# [DATA SECTION]
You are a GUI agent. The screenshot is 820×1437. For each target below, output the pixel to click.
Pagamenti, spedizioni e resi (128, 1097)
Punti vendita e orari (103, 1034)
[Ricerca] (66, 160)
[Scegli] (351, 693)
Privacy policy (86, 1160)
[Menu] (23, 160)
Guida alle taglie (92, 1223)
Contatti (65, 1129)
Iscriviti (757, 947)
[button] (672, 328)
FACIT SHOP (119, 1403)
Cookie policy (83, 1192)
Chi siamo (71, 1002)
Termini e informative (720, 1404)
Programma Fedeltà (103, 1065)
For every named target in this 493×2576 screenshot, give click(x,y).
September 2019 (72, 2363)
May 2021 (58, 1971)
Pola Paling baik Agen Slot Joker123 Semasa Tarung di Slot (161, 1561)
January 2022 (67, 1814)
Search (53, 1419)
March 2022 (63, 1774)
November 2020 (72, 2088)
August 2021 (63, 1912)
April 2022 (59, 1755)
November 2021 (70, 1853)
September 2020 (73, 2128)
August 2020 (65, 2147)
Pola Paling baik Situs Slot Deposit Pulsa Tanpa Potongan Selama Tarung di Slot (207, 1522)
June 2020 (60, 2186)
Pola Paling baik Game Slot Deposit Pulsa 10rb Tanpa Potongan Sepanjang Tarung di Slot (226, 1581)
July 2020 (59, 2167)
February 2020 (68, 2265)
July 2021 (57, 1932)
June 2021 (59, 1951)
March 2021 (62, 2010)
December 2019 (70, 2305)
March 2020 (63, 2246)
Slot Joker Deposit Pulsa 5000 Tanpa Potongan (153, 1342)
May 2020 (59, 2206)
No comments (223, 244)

# [TASK STATEMENT]
Copy back the listing above exactly, but only from the line with "[button] (672, 328)" through the line with "May 2021 (58, 1971)", both ends included.

# [PROBLEM SOLUTION]
[button] (672, 328)
FACIT SHOP (119, 1403)
Cookie policy (83, 1192)
Chi siamo (71, 1002)
Termini e informative (720, 1404)
Programma Fedeltà (103, 1065)
For every named target in this 493×2576 screenshot, give click(x,y).
September 2019 (72, 2363)
May 2021 (58, 1971)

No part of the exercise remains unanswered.